**TASKS TO PERFORM**
[A] In the blog post "Grow a Pair," what does the writer say Americans need to put back in gentleman?
[B] Can you give the blog post "Grow a Pair" again, starting at "I can't take" and ending at "the American gentleman?", with "fellas" swapped for "guys"?
[C] Do these statements agree with the blog post "Grow a Pair"? Answer yes or no for each, quoting the deciding words. (i) The writer says chest bumping is back in. (ii) The writer admits to having followed the fashion trends. (iii) The writer says Americans are supposed to be perfectly polished.

**PAGE**
——
Thursday, July 1, 2010

Grow a Pair

I can't take it anymore, fellas.

The overly polished. The perfect color coordination. The androgyny. What in the hell happened to the American gentleman?

Looking nice is important. So is owning well-made clothing. But as Americans, we need to put the man back in gentleman. That doesn't mean chest bumping is back in. Neither are rounds of Jaeger bombs.
We're not bros, we're gentleman.
But we have to do something to fight these emasculating trends in high fashion.

Forget to wash your hair. Wear that oxford wrinkled and half tucked in. I don't care. But if I see one more hairless Aryan walking around in pastels and thick-framed glasses I'm gonna lose my freaking cool.
I'm guilty. I've done it. I bought the ideas that the inexorable gods of fashion shoved down my throat. But we're Americans. We're supposed to be a little grundge. A little undone. It's who we are.
——
**SUPPLIED INFORMATION**
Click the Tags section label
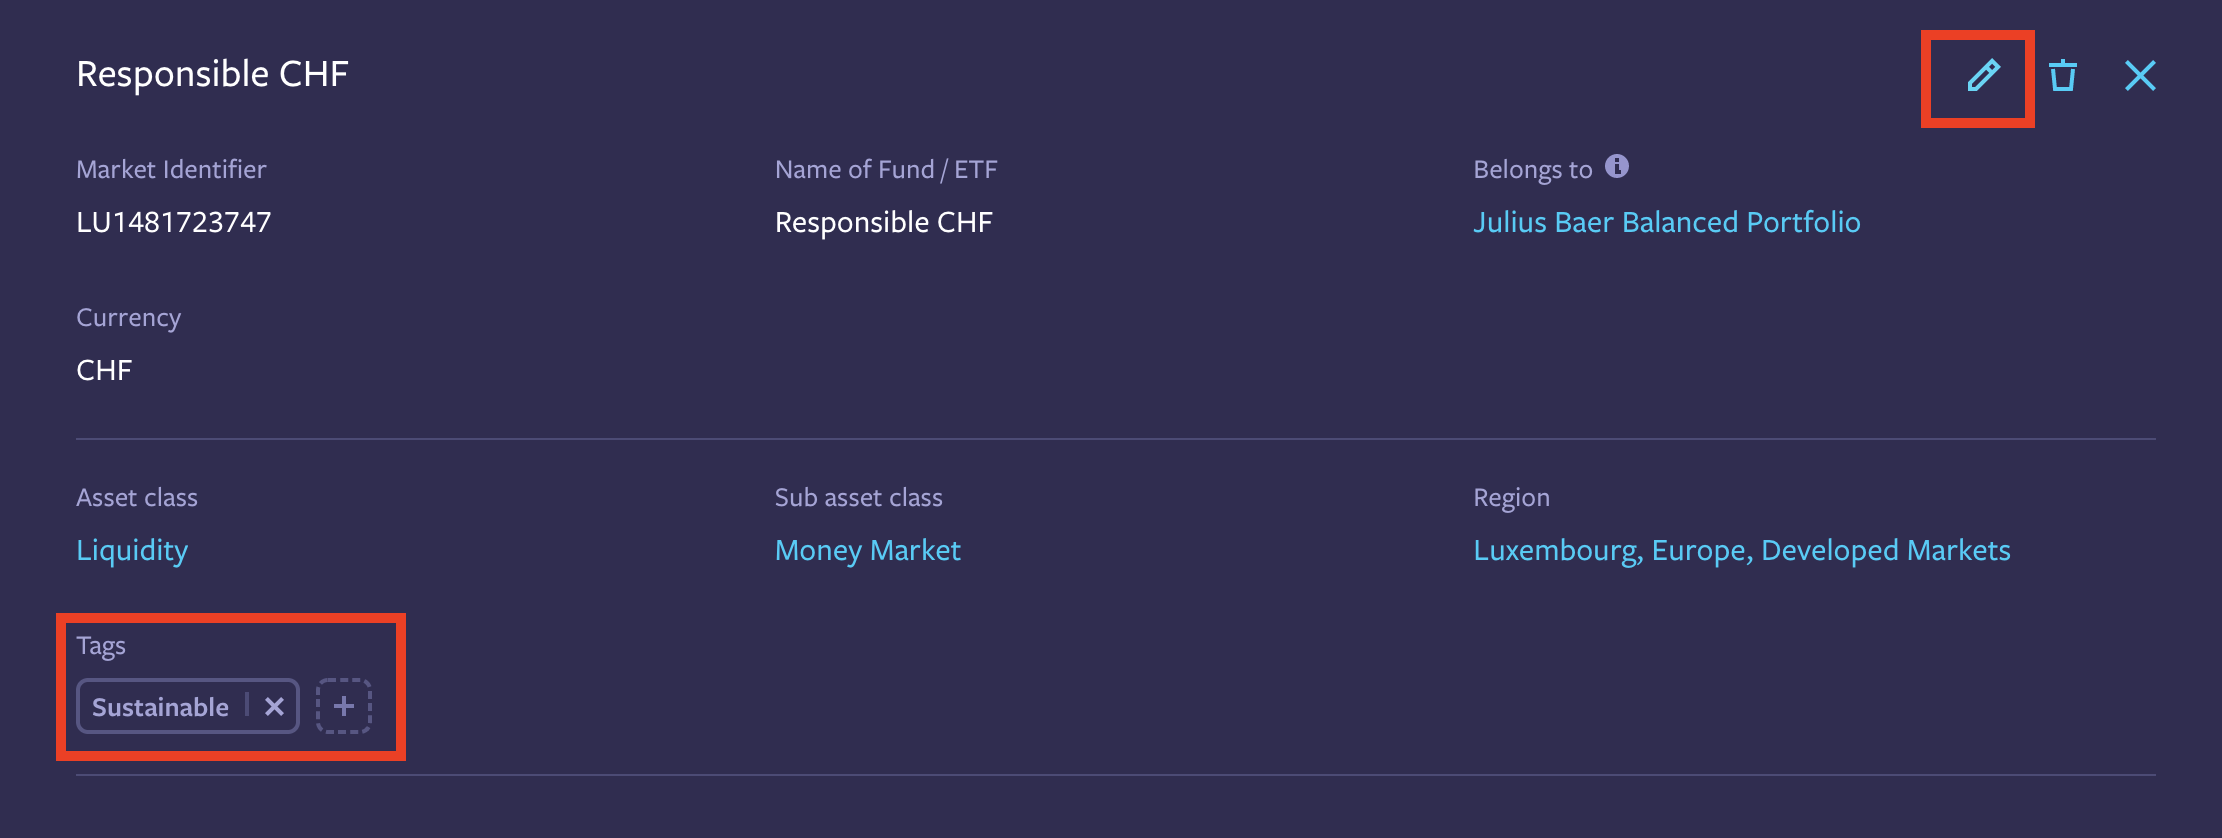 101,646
——
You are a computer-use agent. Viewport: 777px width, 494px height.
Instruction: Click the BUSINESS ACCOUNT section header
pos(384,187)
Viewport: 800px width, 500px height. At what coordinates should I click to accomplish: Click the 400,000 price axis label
——
**RESPONSE LIST**
[A] The man.

[B]
I can't take it anymore, guys.

The overly polished. The perfect color coordination. The androgyny. What in the hell happened to the American gentleman?

[C]
(i) No: "That doesn't mean chest bumping is back in."
(ii) Yes: "I'm guilty. I've done it."
(iii) No: "We're supposed to be a little grundge. A little undone."